On Saturday, September 7 at 7:00pm, blues artist, Andy Cohen returns to kickoff our Haystacks concert series with an evening of entertainment that will benefit the Monic Children’s Center in Jinja, Uganda. he will be joined by fellow blues artists Donna Herula and Andrew Calhoun.
Andy Cohen is a fellow Unitarian Universalist from Memphis who has entertained audiences throughout the country. He mostly plays what he calls “a sort of Country Blues 101.” He’s been known to cover Rev. Davis, John Hurt, Big Bill, Gus Cannon, Frank Stokes, Memphis Minnie, Bukka White, Barbecue Bob, Charlie Patton, Ted Bogan, Henry Spaulding, or any of a hundred other blues people. Andy is currently on a cross-country tour and was able to add this benefit concert to his schedule.

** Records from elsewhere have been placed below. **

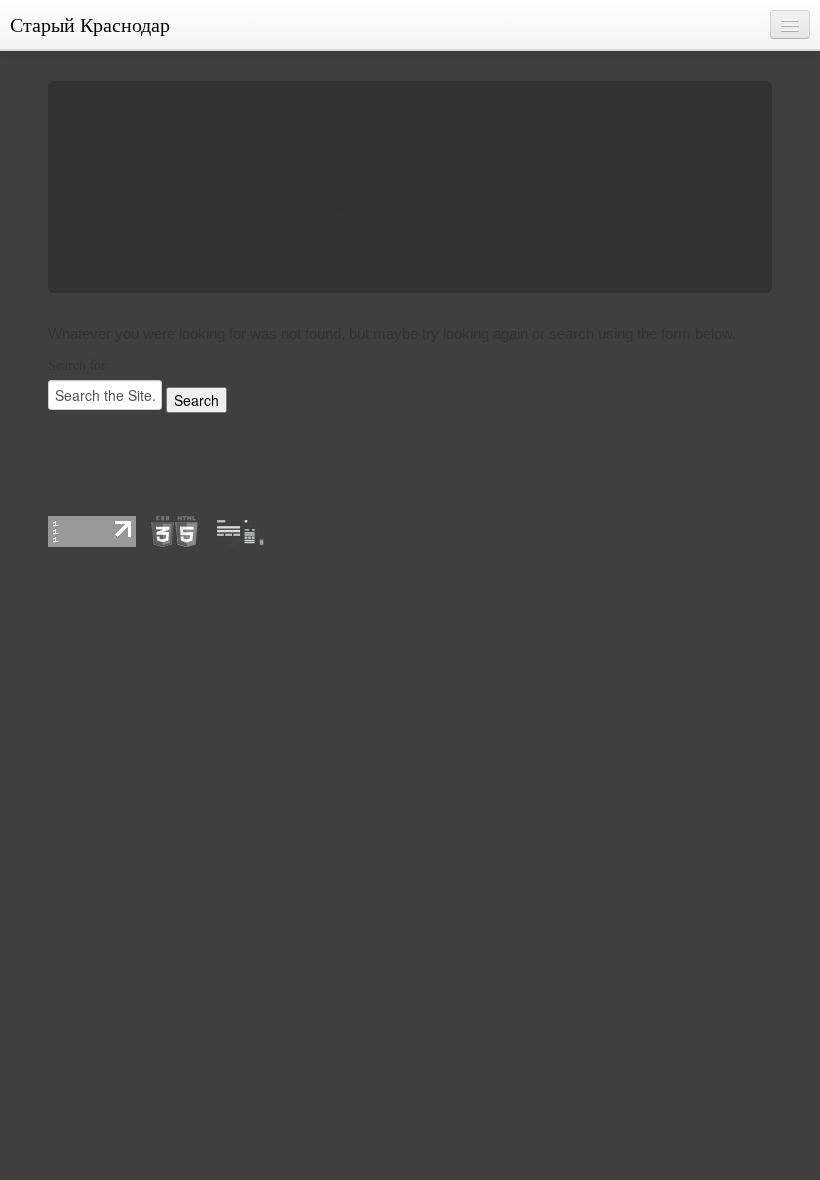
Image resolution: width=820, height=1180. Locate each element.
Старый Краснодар (90, 25)
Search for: (79, 364)
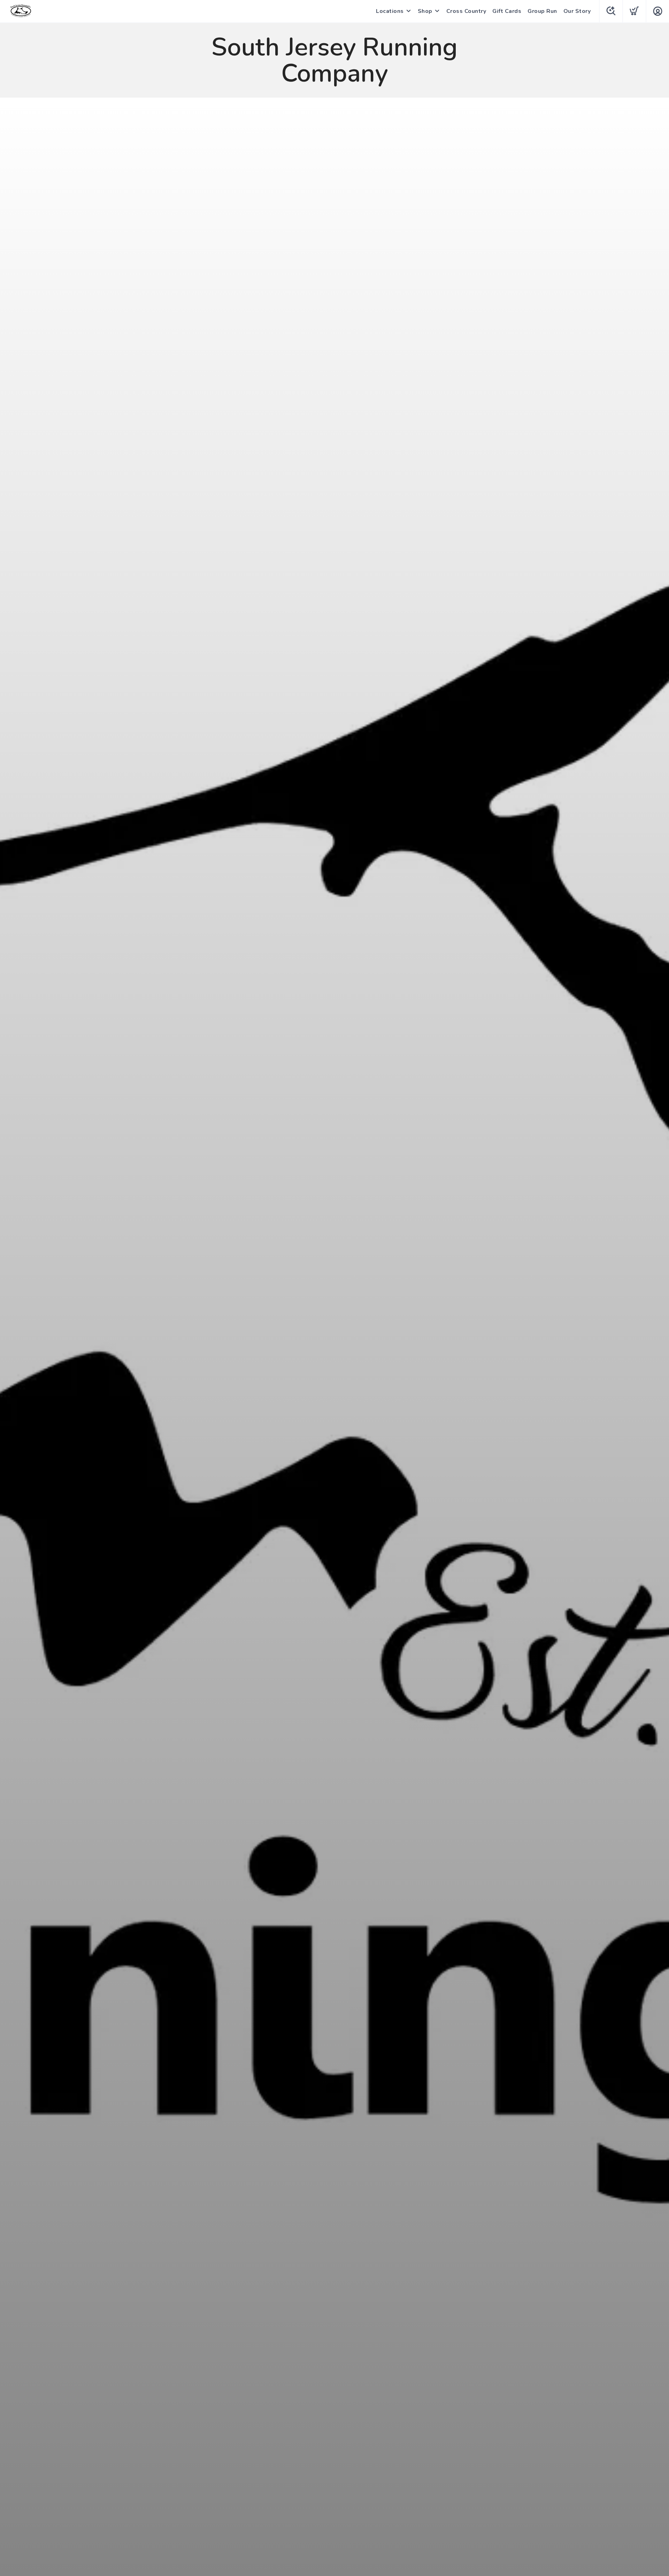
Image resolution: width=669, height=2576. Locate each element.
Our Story (577, 11)
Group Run (542, 11)
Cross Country (466, 11)
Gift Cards (506, 11)
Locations (390, 11)
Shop (425, 11)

Donna Herula is a Chicago-born singer and slide guitar player who plays a mix of songs from the early blues women, including Memphis Minnie, Ma Rainey, and Bessie Smith and the early Delta blues men, including Robert Johnson, Robert Nighthawk, Furry Lewis, Blind Blake, and Muddy Waters. She also performs music from more recent blues and slide players including Johnny Winter, Stevie Ray Vaughan, and Lucinda Williams. With a percussive guitar style and soulful voice, Donna plays fingerstyle as well as blues slide guitar on her resonator guitars.
Andrew Calhoun’s music is innovative and rooted in tradition. In forty years as a performer he has evolved an increasingly varied repertoire including original songs, Irish and American folk songs, Scottish ballads, African-American spirituals, hymns, historical background, comic songs and poems and songs by writers such as Dave Carter, Mary Oliver and Robert Frost. He has toured internationally, performing at folk clubs and festivals, pubs and house concerts. In 1992, Calhoun founded Waterbug Records, an artists’ cooperative folk label which has grown to 115 titles, bringing some of the brightest singer-songwriters and folk musicians to an international audience.
Admission to this benefit is $10.
All procedes will go to the Monic Children’s Center, an organization that provides a safe sanctuary for orphans, street children, and young people in Jinja, Uganda that teaches skills to help people (especially women) become self-sustaining, and educates the young in life skills and health and safety.